Stack-based programming with a human face (part two)
As expected, the previous post has caused controversial comments. Someone comfortable with the existing Fort to address issues, someone (like me) annoyed by its features.
Let's just dot the i: I'm not trying to write a replacement for the Fort. Fort mid — level family of programming languages that continues productive to solve tasks and at peace not going. But I think in a different niche: high-level stack-based language with an emphasis on ease of reading programmes for beginners (if possible). A great tradition and vysokoprochnost has its advantages, but it lost some features (including positive) of the Fort.
The new imaginary language of their own philosophy and their concepts. This is what I will continue to write.
Every Creator of language, which is not only recursion, sooner or later think about a set of circular structures. I prefer first to consider the design of a common, universal cycle, from which we can derive the rest, and then on the basis of practical experience, add additional designs for the most common cases.
The main loop looks like this:
the
Scary, isn't it? But really it is only a formal description, works all elementary. Each iteration executed all words after repeat. Then calculation of the when conditions. If condition1 is true, execute слова1 and the cycle starts a new iteration from the beginning. If condition1 is false, then there is a transition to the next condition.
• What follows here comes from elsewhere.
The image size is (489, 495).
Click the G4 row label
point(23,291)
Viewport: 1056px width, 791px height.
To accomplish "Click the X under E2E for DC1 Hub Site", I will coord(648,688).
If none of the conditions is not true, the branch is executed otherwise.
This cycle is good because from it we can deduce anything, then there is a common basic design.
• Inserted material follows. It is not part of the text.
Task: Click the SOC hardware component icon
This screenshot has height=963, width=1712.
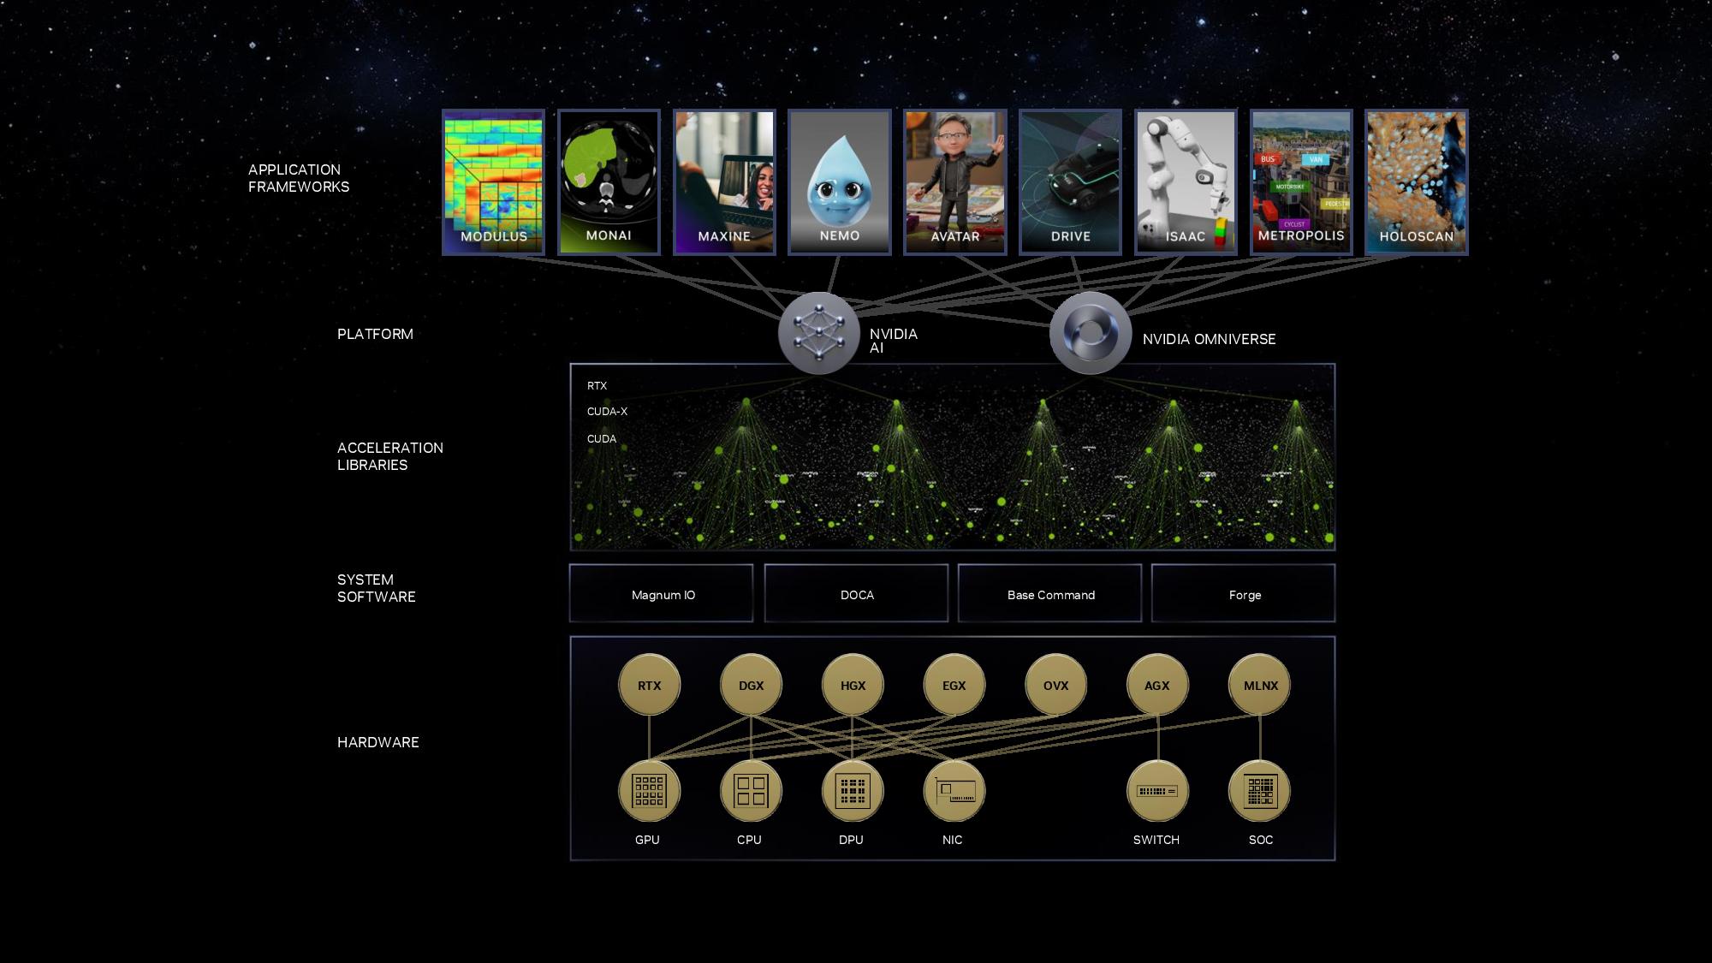Action: click(x=1259, y=790)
1. An infinite loop (and otherwise optional, when omitted, they are not needed):
the
It is assumed that somewhere inside the loop will an if with the condition of completion and the exit button.
2. Cycle with a precondition:
the
3. Loop with postcondition:
the
4. Cycle with meter (will take an integer counter variable for example):
the
5. Loop with the exit in the middle:
the
6. And even the cycle Dijkstra!
Let's see what happens. An infinite loop is intuitive and concise, no extra words, so just leave it as is. Loop with postcondition is less common for and while loops, so in some designs it makes no sense. If such a loop is still needed, it can be easily deduced from the overall design, since it turned clear and concise.
But the loops with a precondition and with the counter turned out to be more clumsy. As they are often needed, it makes sense to implement as separate words:
1. Cycle with a precondition:
the
2. The cycle counter:
the
3. And the cycle with the postcondition (if so desired):
the
Note an important point: the loops and the loop can be implemented as a simple text substitution. Indeed, if the while loop is replaced by "repeat when", and end-while "otherwise exit repeat end repeat", you get a total cycle. Similarly, a cycle with a postcondition: loop on "repeat", until "" and end-loop "when not do exit repeat end repeat". The cycle repeat, if desired, can be converted into a set of if.
That is, we need to implement in the compiler, only the two loop: repeat and for. The loops and the loop can be done on text substitutions means of the language itself. A similar approach is taken in Eiffel and Lisp: we have the generalized structure (for example, the loop in Eiffel and cond in Lisp), which can be very flexible to use. New designs, if possible, implemented on top of the old. In Forte, the principle is the opposite: we have a lot of individual cases and the tools with which we, if necessary, can create the desired design.
Each approach has its pros and cons. The approach from the "General to specific" good at high level programming, because the programmer does not have to look at the "guts" of the translator and wise with implementation of another bike. In the Fort will first have to examine the inside of the Fort system and to introduce new words, but then there is a possibility to use a new word, which is performed quickly and efficiently. Not that one approach is better than another, they are just different. Because I care about readability and simplicity for beginners, I took the first approach as the primary.
Similarly dealing with conditional expressions. A generalized design (Hello, Lisp!):
the
Working cond similar to repeat, but only once, not repeatedly. For early exit, provided the exit-cond. Cond can also be deduced from the repeat: just after each when-branch to put the exit button. So!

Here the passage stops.